Антоний Ювенал отрицательно покачал головой:
– Напишешь письмо в дороге. Я лично прослежу за тем, чтобы оно дошло по назначению. Во дворе тебя уже ожидает отряд, он будет тебя сопровождать.
– Знаешь, Антоний, я давно хотел тебе сказать: хотя я взял на себя вину за убийство твоего отца, но это сделал не я.
– Не кори себя, мне это известно. Я не желаю тебе зла.
– Значит, император Тиберий, – хмыкнул Гай Кассий. Сунув руку в карман, он достал серебряный динарий с изображением и титулатурой императора Тиберия и продолжил: – Что ж, посмотрим, похож ли он на свой портрет.
* * *
Разочаровавшийся во власти император Тиберий поселился на небольшом островке в Тирренском море, неподалеку от Рима, чтобы вкушать жизнь во всех ее проявлениях. Остров он превратил в рай на земле, выстроив двенадцать вилл, с многочисленными садами и парками, в которых росли декоративные деревья. В озерах плавало множество рыб, специально завезенных из атоллов. Однако уединение совершенно не мешало ему управлять обширной империей, и ежедневно он переправлял свои распоряжения в Рим.
Некогда Тиберий был одним из лучших полководцев, сумевших завоевать даже непокорную Германию. Так что ничто не мешало ему стать руководителем империи.
Добравшись до острова, Гай Кассий удостоился приглашения не сразу. Три дня он прожил на берегу моря в небольшой дощатой хижине, в которой молодая вакханка наделяла его пылкой любовью за сравнительно небольшую плату. Так что вместе с прекрасным видом он получал весьма недурное наслаждение.
На четвертый день своего пребывания на острове Гай Кассий понемногу стал забывать о действительной цели своего приезда и наслаждался теми небольшими радостями, что были на острове. Ему даже подумалось, что пояс воина он мог бы поменять на светскую тунику.
Во дворец его призвали на четвертые сутки. В дом вошли три молодых солдата и, глянув на центуриона, разнеженного в объятиях вакханки, сказали, не отводя взгляда, что через час его будет ждать во дворце император.
Времени оставалось ровно столько, чтобы наскоро одеться и топать во дворец. Поразмыслив, Гай Кассий облачился в красную тунику – именно в такой он вышагивал на парадах в Риме.

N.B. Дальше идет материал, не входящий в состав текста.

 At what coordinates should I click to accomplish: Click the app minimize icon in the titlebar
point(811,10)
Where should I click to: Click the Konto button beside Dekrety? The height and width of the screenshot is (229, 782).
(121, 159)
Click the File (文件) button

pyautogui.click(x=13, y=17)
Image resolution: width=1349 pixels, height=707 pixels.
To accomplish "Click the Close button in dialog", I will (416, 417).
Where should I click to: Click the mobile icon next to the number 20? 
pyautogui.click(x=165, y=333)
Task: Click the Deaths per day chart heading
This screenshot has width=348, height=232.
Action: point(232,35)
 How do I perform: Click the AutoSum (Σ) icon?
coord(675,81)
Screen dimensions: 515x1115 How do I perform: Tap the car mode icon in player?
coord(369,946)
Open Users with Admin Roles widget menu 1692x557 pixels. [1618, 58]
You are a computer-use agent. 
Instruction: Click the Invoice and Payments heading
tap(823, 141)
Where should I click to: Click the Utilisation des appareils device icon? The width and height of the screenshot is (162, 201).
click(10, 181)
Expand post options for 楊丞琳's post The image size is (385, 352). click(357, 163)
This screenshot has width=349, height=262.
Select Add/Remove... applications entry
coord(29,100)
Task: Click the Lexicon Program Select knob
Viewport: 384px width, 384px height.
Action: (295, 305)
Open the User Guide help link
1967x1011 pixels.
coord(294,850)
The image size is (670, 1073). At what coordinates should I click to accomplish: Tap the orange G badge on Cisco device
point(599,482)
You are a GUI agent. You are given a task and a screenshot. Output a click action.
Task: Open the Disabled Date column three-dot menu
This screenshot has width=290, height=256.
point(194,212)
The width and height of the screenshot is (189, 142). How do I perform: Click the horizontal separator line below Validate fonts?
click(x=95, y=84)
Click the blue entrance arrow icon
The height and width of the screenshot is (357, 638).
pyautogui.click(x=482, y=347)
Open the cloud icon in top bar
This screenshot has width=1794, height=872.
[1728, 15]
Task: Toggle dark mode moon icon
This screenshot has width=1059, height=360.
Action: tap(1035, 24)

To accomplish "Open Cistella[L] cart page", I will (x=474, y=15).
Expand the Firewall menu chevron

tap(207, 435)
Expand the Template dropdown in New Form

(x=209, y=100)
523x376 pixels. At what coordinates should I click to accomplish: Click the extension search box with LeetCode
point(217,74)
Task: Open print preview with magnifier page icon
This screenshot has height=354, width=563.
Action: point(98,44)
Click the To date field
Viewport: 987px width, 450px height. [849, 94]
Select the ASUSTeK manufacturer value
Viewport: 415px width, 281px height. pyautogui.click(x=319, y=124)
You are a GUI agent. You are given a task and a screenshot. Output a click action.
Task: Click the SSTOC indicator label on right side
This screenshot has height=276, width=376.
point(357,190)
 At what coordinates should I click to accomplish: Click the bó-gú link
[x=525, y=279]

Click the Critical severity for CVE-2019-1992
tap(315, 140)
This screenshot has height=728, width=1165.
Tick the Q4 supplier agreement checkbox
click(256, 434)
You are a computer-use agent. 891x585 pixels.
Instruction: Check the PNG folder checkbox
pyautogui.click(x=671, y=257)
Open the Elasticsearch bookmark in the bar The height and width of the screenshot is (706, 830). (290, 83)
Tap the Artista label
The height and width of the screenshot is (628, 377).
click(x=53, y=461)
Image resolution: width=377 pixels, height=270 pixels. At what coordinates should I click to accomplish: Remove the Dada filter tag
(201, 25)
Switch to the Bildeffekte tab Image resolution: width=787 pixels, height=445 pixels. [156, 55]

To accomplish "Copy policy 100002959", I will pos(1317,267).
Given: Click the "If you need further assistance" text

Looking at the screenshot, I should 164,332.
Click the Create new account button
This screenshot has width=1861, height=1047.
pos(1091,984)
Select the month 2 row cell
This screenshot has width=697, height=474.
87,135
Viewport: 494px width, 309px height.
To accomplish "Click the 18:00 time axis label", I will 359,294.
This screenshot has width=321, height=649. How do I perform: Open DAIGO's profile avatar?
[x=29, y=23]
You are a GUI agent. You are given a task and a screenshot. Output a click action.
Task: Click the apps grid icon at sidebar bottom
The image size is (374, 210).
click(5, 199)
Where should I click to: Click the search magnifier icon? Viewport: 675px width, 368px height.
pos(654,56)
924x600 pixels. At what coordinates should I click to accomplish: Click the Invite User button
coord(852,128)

Дорога до дворца заняла пятнадцать минут. Трое солдат передоверили его центурионам, несшим караул у дверей дворца, а те в свою очередь, взяв Гая Кассия в плотное кольцо, препроводили в тронный зал.
Свое изображение, запечатленное на монете, Тиберий напоминал весьма отдаленно. Оно было всего-то молодой копией того старца, что возвышался на большом троне. Его возраст перешагнул девяностолетний рубеж, и он напоминал почерневший от старости гриб, пористый и червивый. Создавалось впечатление, что он может рассыпаться от одного прикосновения, но стоило всмотреться в его глаза, глубоко запавшие, как становилось понятно, что император наделен недюжинным талантом повелевать. А кроме того, он обладает немалой проницательностью, если сумел дотянуть до столь преклонного возраста.
На губах императора промелькнуло нечто похожее на улыбку. Внутри у Гая все сжалось от накатившего смятения: «А что, если император способен прочитывать мысли?»